I'd begun trading in livestock a couple of years previously and every now and then I'd buy a calf or a pony or possibly a sheep or even a flock of chickens or the like from the neighbors around the area. On this occasion I got a chance at purchasing a young lamb weighing about forty pounds. Figuring I'd clear three or four dollars on the purchase, I agreed to take the lamb off of the farmer's hands. Hemming the little booger up in a corner of the fence, I caught him and started off up the hollow carrying him in my arms toward home. It was over two miles up the hollow, across the ridge, and through the woods to where I lived so it was necessary for Mike and I to take turns carrying the lamb until at last, tired, greasy from the wool, and smelling like a sheep ourselves, we reached the rickety old barn across the road from my house.

We placed the wild and woolly creature in a stall in the rear of the barn and presented him with a fork full of hay and a pan of grain along with a fresh bucket of water. Satisfied that I'd made a good deal and that my lamb was safe, Mike and I continued finishing up my chores before he walked the three miles back to his home.

I checked in on the raggedy little lamb again before bedtime and decided that he was all right for the night. Again, feeling a certain pride in being sharp enough to latch on to the lamb at a good price, and satisfied that come market day he'd trade for a profit I went to bed.

Early the next morning I got out to check on my new purchase and to milk a Guernsey cow I was keeping as an FFA project. When I got to the barn my cow was awaiting my arrival by the fence with her udder full and droplets of milk dribbling from her swollen teats. I poured her grain in her feed box, squatted beside her, and began milking her while she ate her feed. In a few minutes, with a ten quart aluminum bucket brimming with white foam, I drove the cow out to graze and went on about my work. The next thing I did, after finishing the milking and carrying the fresh milk into the house for my mother to strain and refrigerate, was to head back to the barn to feed my lamb and call up a few chickens so that they too could be fed. Funny thing was though, my lamb was gone. Evidently he'd found a hole in the pen and squeezed out during the night.

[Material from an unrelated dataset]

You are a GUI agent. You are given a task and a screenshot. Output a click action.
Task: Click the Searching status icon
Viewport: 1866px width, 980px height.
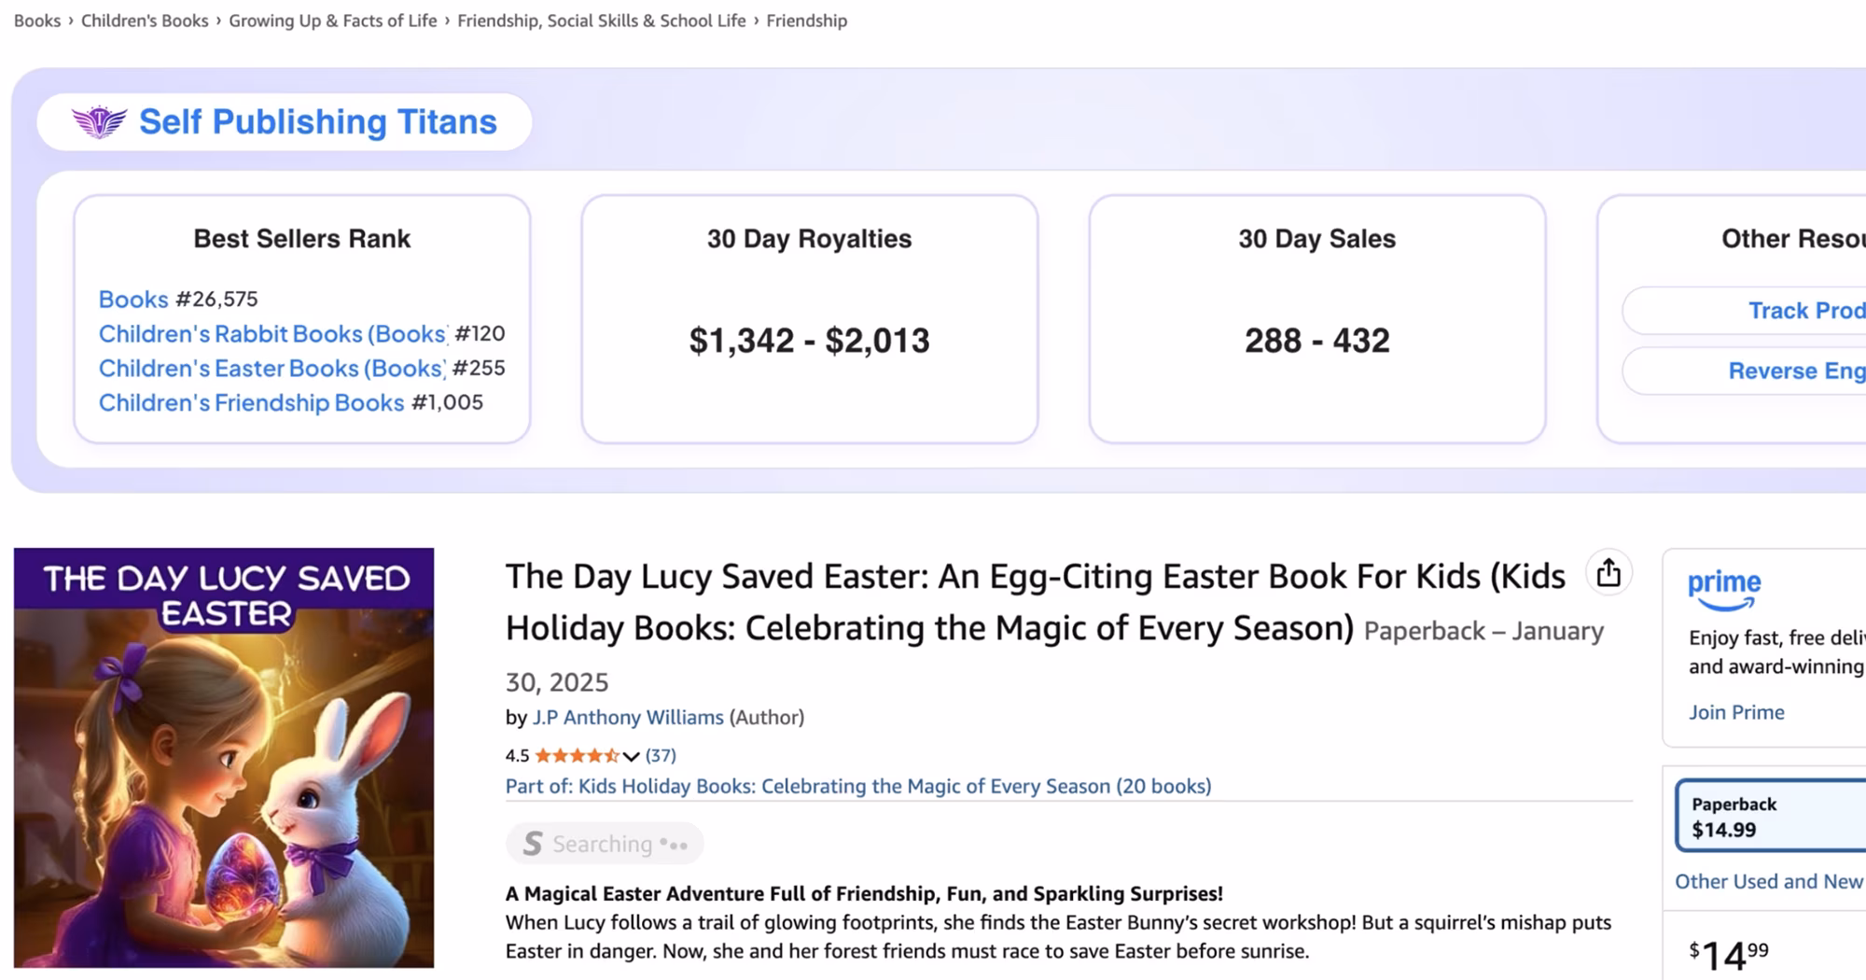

I looked everywhere but the lamb had simply disappeared. Along in the day, after searching the fields and going back and forth to the neighbor's houses in a radius of about half a mile of home, the telephone rang. The folks I'd purchased the lamb from informed me that the lamb had come home.

Learning the whereabouts of my lamb, and knowing that my last few dollars weren't lost, set my mind to ease. I thanked the lady of the house for calling and asked her to tell her son, from whom I'd purchased the lamb that I'd be down later in the day to pick the little fellow up again.

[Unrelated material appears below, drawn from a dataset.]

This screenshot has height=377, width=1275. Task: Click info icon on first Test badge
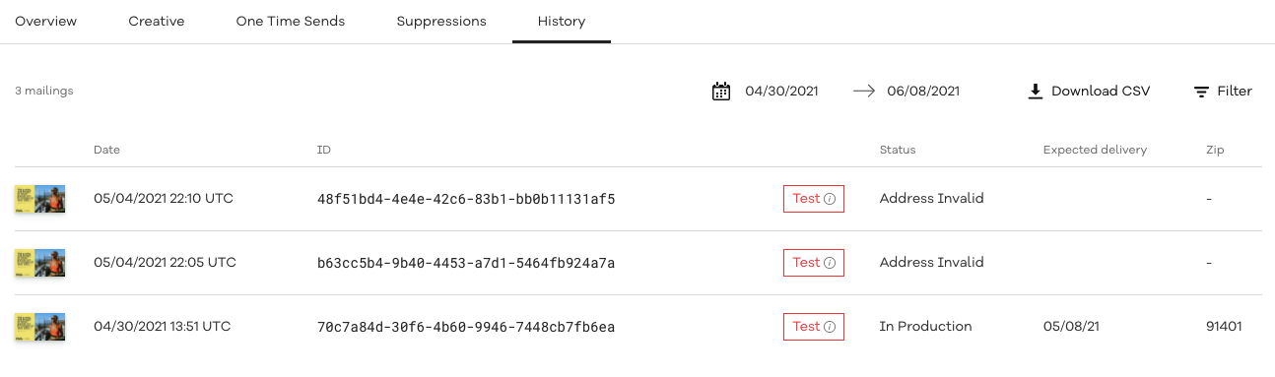click(x=830, y=199)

Sometime in the afternoon I called Mike and asked him if he'd be interested in going back down on the creek to pick up the lost lamb. He was as anxious as I was to get back the lost lamb. Since his father wasn't working that day the two of them along with Mike's younger brother came by to pick me up in their old rattle-trap truck. We drove around the road, off the mountain and up the creek, a distance of over seven miles the way the road ran, and soon had the little lamb back in our possession.

Mike's brother was especially interested in sheep and wanted to swap for the lamb as soon as he laid eyes on it. By this time I was rather put out with the ornery critter so I agreed to trade the lamb for some chickens and rabbits along with an old bicycle. Still some profit in the deal I figured; satisfied I returned home.

It wasn't but a few days until the lamb was weaned and content in his new home with a half dozen of his fellows. In the end things turned out all right, but I've always wondered how the little lamb was able to track himself back through the woods, across the ridge and down the hollow to his old home and family after having been carried the entire distance of over two miles the previous day. Do little lambs, like sons of men, have a homing instinct?